The first search finds the block that may contain the answer. The second search runs within a cache sized block.

Example

Let the sorted values be split into blocks of size $4$ :

block	values	separator
0	[3, 6, 9, 12]	12
1	[15, 18, 21, 24]	24
2	[27, 30, 33, 36]	36

Search for:

x = 20

First search the separators:

separator index	value	relation
1	24	candidate block

Then search block 1:

local index	value	relation
0	15	< x
1	18	< x
2	21	>= x

The lower bound is the global index:

4 + 2 = 6

Correctness

The separator for each block is the maximum value in that block.

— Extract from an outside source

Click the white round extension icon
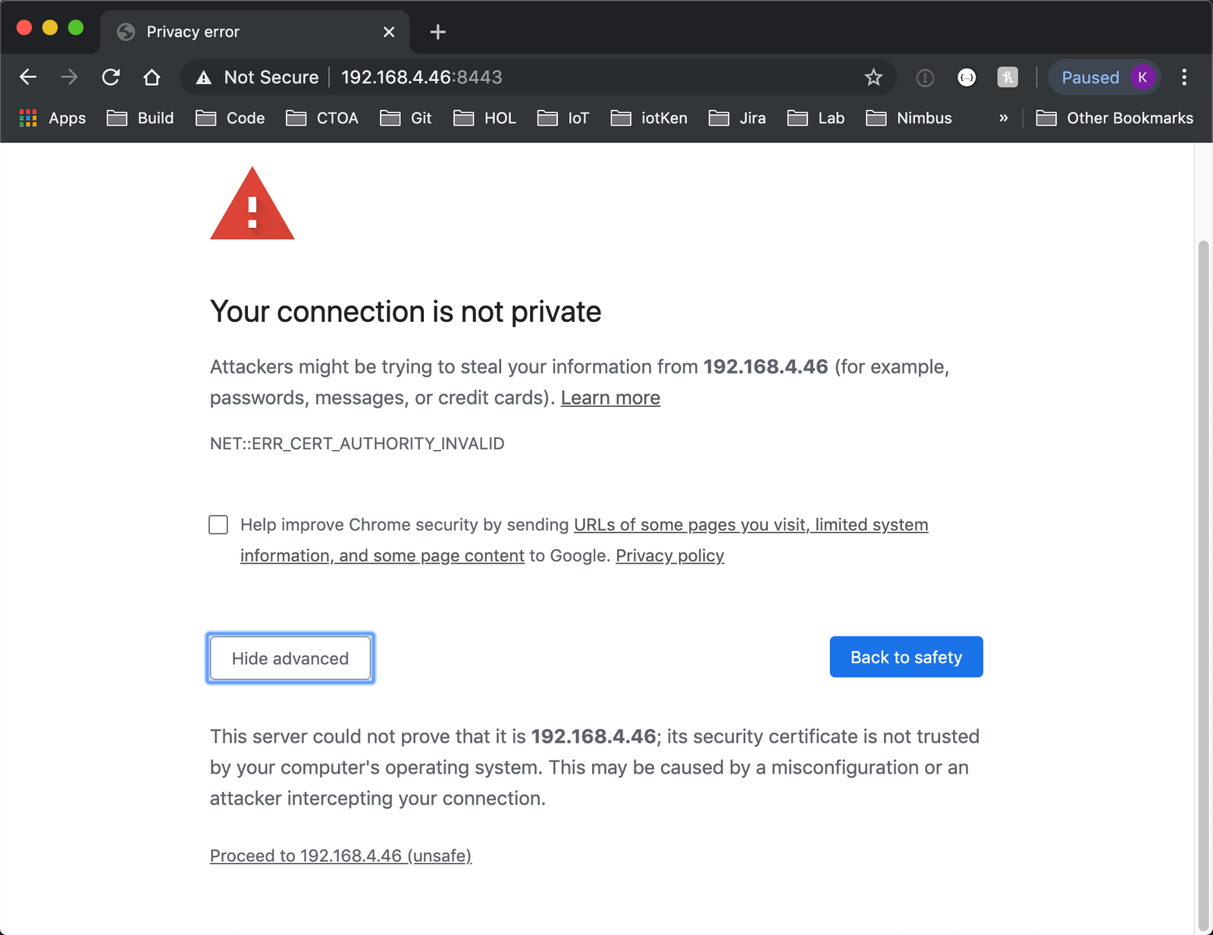click(x=967, y=77)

The first lower bound over separators finds the first block whose maximum is at least $x$ . All earlier blocks contain only values smaller than $x$ , so they cannot contain the lower bound.

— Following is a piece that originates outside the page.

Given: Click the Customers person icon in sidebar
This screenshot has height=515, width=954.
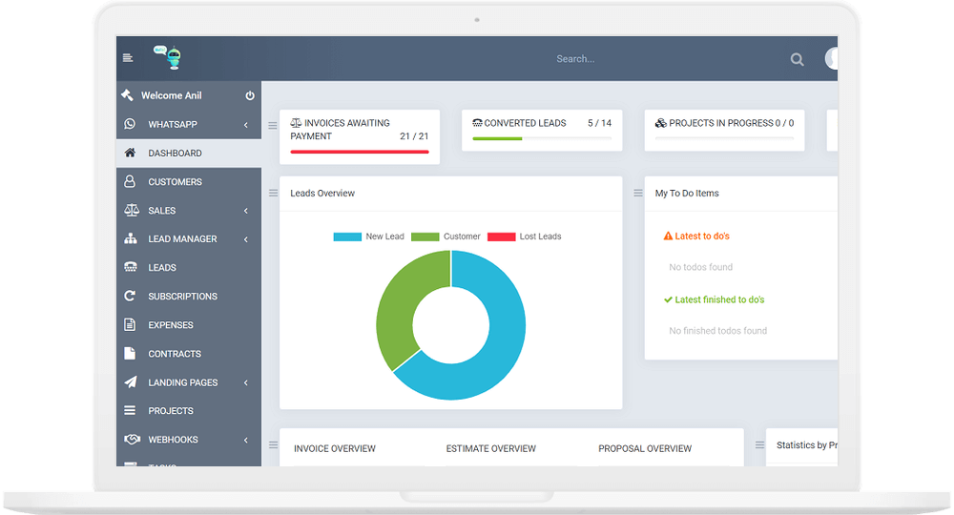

The second lower bound inside that block finds the first value greater than or equal to $x$ within the only possible block. Therefore the combined result is the global lower bound.

Complexity

Let $n$ be the total number of elements and $B$ be the block size.

part	time
search separators	$O(\log(n/B))$
search inside block	$O(\log B)$
total comparisons	$O(\log n)$

Memory transfers are often lower than ordinary binary search because the second phase stays inside one block.

Space usage is:

O(n)

including the data and separators.

When to Use

Use cache aware binary search when:

the array is large
search throughput matters
the block size is known
the data is mostly static
memory locality dominates comparison cost

This technique is common in databases, file indexes, B trees, and sorted run search.

Implementation

from bisect import bisect_left

def build_cache_aware_blocks(a, block_size):
    blocks = []
    separators = []

    for i in range(0, len(a), block_size):
        block = a[i:i + block_size]
        blocks.append(block)
        separators.append(block[-1])

    return blocks, separators

def cache_aware_binary_search(blocks, separators, x):
    b = bisect_left(separators, x)

    if b == len(blocks):
        return -1

    j = bisect_left(blocks[b], x)

    if j == len(blocks[b]):
        return -1

    return sum(len(block) for block in blocks[:b]) + j

func lowerBound(a []int, x int) int {
    left, right := 0, len(a)

    for left < right {
        mid := (left + right) / 2
        if a[mid] < x {
            left = mid + 1
        } else {
            right = mid
        }
    }

    return left
}

func CacheAwareBinarySearch(blocks [][]int, separators []int, x int) int {
    b := lowerBound(separators, x)
    if b == len(blocks) {
        return -1
    }

    j := lowerBound(blocks[b], x)
    if j == len(blocks[b]) {
        return -1
    }

    offset := 0
    for i := 0; i < b; i++ {
        offset += len(blocks[i])
    }

    return offset + j
}